■ Assigned task ■
Retype the records below exactly. Leave nothing out.

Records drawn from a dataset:
-----
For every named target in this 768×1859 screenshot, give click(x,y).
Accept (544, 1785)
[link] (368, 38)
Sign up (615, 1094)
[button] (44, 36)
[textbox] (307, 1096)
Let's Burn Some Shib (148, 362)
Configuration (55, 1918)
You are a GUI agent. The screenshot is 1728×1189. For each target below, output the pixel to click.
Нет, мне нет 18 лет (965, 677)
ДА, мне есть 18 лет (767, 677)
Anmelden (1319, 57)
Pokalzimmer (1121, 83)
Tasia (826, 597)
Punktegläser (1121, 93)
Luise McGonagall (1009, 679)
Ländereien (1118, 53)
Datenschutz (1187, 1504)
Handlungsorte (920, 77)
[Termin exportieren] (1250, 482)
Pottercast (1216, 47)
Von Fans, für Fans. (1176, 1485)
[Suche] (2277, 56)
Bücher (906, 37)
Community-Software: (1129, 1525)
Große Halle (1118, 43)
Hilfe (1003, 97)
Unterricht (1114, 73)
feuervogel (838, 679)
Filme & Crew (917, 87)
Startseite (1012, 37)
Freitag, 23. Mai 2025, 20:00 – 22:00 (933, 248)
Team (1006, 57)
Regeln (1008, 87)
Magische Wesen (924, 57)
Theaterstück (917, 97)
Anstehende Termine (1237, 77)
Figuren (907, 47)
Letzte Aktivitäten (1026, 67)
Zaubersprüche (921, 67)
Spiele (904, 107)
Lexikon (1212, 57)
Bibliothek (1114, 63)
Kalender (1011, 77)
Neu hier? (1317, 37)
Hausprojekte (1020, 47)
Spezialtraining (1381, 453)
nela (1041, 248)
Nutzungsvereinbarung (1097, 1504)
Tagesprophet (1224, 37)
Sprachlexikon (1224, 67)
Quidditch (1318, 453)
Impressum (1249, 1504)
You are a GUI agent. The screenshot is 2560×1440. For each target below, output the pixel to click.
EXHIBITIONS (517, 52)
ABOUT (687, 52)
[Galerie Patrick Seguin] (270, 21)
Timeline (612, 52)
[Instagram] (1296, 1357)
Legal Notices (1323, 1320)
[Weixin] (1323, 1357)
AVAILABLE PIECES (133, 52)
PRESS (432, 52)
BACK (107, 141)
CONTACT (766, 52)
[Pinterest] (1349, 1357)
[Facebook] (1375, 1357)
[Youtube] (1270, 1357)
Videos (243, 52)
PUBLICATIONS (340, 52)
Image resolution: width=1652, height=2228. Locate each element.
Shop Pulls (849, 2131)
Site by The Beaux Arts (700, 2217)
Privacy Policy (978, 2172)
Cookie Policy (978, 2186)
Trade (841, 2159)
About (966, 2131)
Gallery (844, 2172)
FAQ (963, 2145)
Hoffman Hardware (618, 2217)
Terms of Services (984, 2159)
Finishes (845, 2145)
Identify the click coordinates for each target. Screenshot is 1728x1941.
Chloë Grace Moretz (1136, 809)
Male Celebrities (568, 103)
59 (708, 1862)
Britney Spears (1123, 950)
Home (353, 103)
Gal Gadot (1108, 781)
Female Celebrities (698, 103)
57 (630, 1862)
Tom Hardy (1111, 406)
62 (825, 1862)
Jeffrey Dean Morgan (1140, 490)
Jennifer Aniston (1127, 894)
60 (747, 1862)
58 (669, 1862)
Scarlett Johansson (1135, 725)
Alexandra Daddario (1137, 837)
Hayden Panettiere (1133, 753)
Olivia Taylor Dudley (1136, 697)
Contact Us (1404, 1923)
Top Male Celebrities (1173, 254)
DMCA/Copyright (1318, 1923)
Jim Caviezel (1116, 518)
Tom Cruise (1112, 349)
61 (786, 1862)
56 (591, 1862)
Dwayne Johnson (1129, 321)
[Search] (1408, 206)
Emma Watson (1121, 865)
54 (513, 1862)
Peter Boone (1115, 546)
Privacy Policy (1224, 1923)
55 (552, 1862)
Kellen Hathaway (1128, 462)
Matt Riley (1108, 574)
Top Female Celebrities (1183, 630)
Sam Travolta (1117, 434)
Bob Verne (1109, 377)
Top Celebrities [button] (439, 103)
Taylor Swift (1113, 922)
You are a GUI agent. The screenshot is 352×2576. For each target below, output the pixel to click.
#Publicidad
-----
■ Task solution ■
For every named target in this 768×1859 screenshot, give click(x,y).
Accept (544, 1785)
[link] (368, 38)
Sign up (615, 1094)
[button] (44, 36)
[textbox] (307, 1096)
Let's Burn Some Shib (148, 362)
Configuration (55, 1918)
You are a GUI agent. The screenshot is 1728×1189. For each target below, output the pixel to click.
Нет, мне нет 18 лет (965, 677)
ДА, мне есть 18 лет (767, 677)
Anmelden (1319, 57)
Pokalzimmer (1121, 83)
Tasia (826, 597)
Punktegläser (1121, 93)
Luise McGonagall (1009, 679)
Ländereien (1118, 53)
Datenschutz (1187, 1504)
Handlungsorte (920, 77)
[Termin exportieren] (1250, 482)
Pottercast (1216, 47)
Von Fans, für Fans. (1176, 1485)
[Suche] (2277, 56)
Bücher (906, 37)
Community-Software: (1129, 1525)
Große Halle (1118, 43)
Hilfe (1003, 97)
Unterricht (1114, 73)
feuervogel (838, 679)
Filme & Crew (917, 87)
Startseite (1012, 37)
Freitag, 23. Mai 2025, 20:00 – 22:00 (933, 248)
Team (1006, 57)
Regeln (1008, 87)
Magische Wesen (924, 57)
Theaterstück (917, 97)
Anstehende Termine (1237, 77)
Figuren (907, 47)
Letzte Aktivitäten (1026, 67)
Zaubersprüche (921, 67)
Spiele (904, 107)
Lexikon (1212, 57)
Bibliothek (1114, 63)
Kalender (1011, 77)
Neu hier? (1317, 37)
Hausprojekte (1020, 47)
Spezialtraining (1381, 453)
nela (1041, 248)
Nutzungsvereinbarung (1097, 1504)
Tagesprophet (1224, 37)
Sprachlexikon (1224, 67)
Quidditch (1318, 453)
Impressum (1249, 1504)
You are a GUI agent. The screenshot is 2560×1440. For each target below, output the pixel to click.
EXHIBITIONS (517, 52)
ABOUT (687, 52)
[Galerie Patrick Seguin] (270, 21)
Timeline (612, 52)
[Instagram] (1296, 1357)
Legal Notices (1323, 1320)
[Weixin] (1323, 1357)
AVAILABLE PIECES (133, 52)
PRESS (432, 52)
BACK (107, 141)
CONTACT (766, 52)
[Pinterest] (1349, 1357)
[Facebook] (1375, 1357)
[Youtube] (1270, 1357)
Videos (243, 52)
PUBLICATIONS (340, 52)
Image resolution: width=1652, height=2228. Locate each element.
Shop Pulls (849, 2131)
Site by The Beaux Arts (700, 2217)
Privacy Policy (978, 2172)
Cookie Policy (978, 2186)
Trade (841, 2159)
About (966, 2131)
Gallery (844, 2172)
FAQ (963, 2145)
Hoffman Hardware (618, 2217)
Terms of Services (984, 2159)
Finishes (845, 2145)
Identify the click coordinates for each target. Screenshot is 1728x1941.
Chloë Grace Moretz (1136, 809)
Male Celebrities (568, 103)
59 (708, 1862)
Britney Spears (1123, 950)
Home (353, 103)
Gal Gadot (1108, 781)
Female Celebrities (698, 103)
57 (630, 1862)
Tom Hardy (1111, 406)
62 (825, 1862)
Jeffrey Dean Morgan (1140, 490)
Jennifer Aniston (1127, 894)
60 (747, 1862)
58 (669, 1862)
Scarlett Johansson (1135, 725)
Alexandra Daddario (1137, 837)
Hayden Panettiere (1133, 753)
Olivia Taylor Dudley (1136, 697)
Contact Us (1404, 1923)
Top Male Celebrities (1173, 254)
DMCA/Copyright (1318, 1923)
Jim Caviezel (1116, 518)
Tom Cruise (1112, 349)
61 (786, 1862)
56 (591, 1862)
Dwayne Johnson (1129, 321)
[Search] (1408, 206)
Emma Watson (1121, 865)
54 (513, 1862)
Peter Boone (1115, 546)
Privacy Policy (1224, 1923)
55 (552, 1862)
Kellen Hathaway (1128, 462)
Matt Riley (1108, 574)
Top Female Celebrities (1183, 630)
Sam Travolta (1117, 434)
Bob Verne (1109, 377)
Top Celebrities [button] (439, 103)
Taylor Swift (1113, 922)
You are a GUI agent. The screenshot is 352×2576. For each target below, output the pixel to click.
#Publicidad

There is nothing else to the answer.